__Texto proporcionado__.
============

La noticia del viernes a última hora nos dejó sin sangre en las venas: ardía la mezquita de Córdoba. ¡Qué horror! Afortunadamente pronto supimos que todo quedó en un susto, de muerte, sí, pero un susto que ni siquiera dejará secuelas afortunadamente. Y de vuelta a la serenidad no he podido evitar un atraco de preguntas a mí misma.
Mi respuesta es Sí, con mayúscula, son nuestras señas de identidad, la admiración del mundo entero, también la envidia, el poder presumir de muchos escultores, poetas, pintores y grandes estudiosos de todas las disciplinas, el mejor vehículo para aprender a ser ciudadanos del mundo y acabar con los fanáticos nacionalismos, embellecen nuestras ciudades, inmortalizan nuestros viajes, son una de las más importantes fuentes de ingresos, nos dan lecciones de todo lo que es peligroso ignorar, y sobre todo se lo debemos a los que tanto les costó dejárnoslos de herencia y no pudieron disfrutarlos. Pero…
Pues personalmente, aunque se me juzgue de mala ciudadana, lo tengo claro: vergüenza. No es que yo no sepa valorar estas maravillas, ni muchísimo menos, es que el único deporte que he practicado en mi vida, practico y pienso seguir practicando hasta que en mi mapa de países visitados no quede ni uno sin la cruz que los va descartando para no perder la cuenta con la finalidad de no repetirlo hasta que no acabe de conocerlos todos, y ante tantos palacios hermosos, tantas catedrales maestras, tantas mezquitas, tantas iglesias de todos los estilos, tantas plazas mayores y menores, tantas fuentes con aguas de mil colores, tantos conventos, tantos mercados, tantos puentes con ríos y sin ríos, etc., pienso en las vidas que costaron para placer de unos cuantos, y me da rabia, mucha, mucha rabia, porque lo primero que aprendí fue que los países más bellos, entre los que se encuentra el nuestro, son los que más hambre pasaron y más barbaridades cometieron contra los seres humanos que están por encima de todo precisamente.

============

__Datos registrados__.
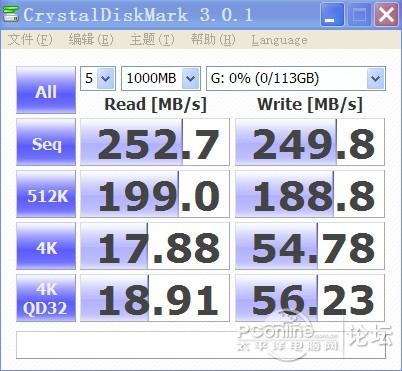The height and width of the screenshot is (371, 402).
Task: Open the test count dropdown showing 5
Action: pos(98,79)
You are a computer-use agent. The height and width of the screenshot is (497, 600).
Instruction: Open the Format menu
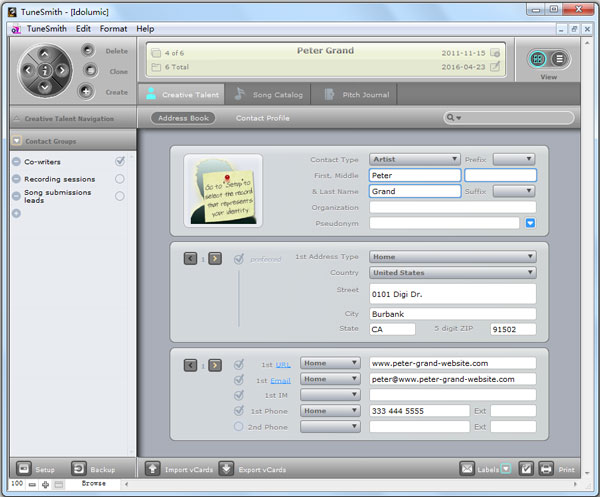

============

__Tareas requeridas__.
1. Responde estas preguntas sobre el texto proporcionado, cada una en su propia línea:
(a) ¿Qué edificio ardía según la noticia del viernes?
(b) Además de señas de identidad, ¿qué tipo de fuente dice el texto que son estas maravillas?
(c) ¿Qué sentimiento declara tener quien escribe?
2. Resume el texto proporcionado en dos oraciones.
3. Vuelve a escribir, sin cambiar nada, el pasaje del texto proporcionado que arranca con las palabras "La noticia del" y acaba después de "a mí misma.".

__Respuestas__.
1.
(a) La mezquita de Córdoba.
(b) Una de las más importantes fuentes de ingresos.
(c) Vergüenza.

2. La noticia de que ardía la mezquita de Córdoba quedó en un susto sin secuelas, y el texto destaca que estas maravillas son nuestras señas de identidad, embellecen las ciudades, dan ingresos y son una herencia que debemos a quienes las dejaron. Aun así, quien escribe siente vergüenza y rabia al pensar en las vidas que costaron para placer de unos cuantos, pues los países más bellos son los que más hambre pasaron y más barbaridades cometieron.

3.
La noticia del viernes a última hora nos dejó sin sangre en las venas: ardía la mezquita de Córdoba. ¡Qué horror! Afortunadamente pronto supimos que todo quedó en un susto, de muerte, sí, pero un susto que ni siquiera dejará secuelas afortunadamente. Y de vuelta a la serenidad no he podido evitar un atraco de preguntas a mí misma.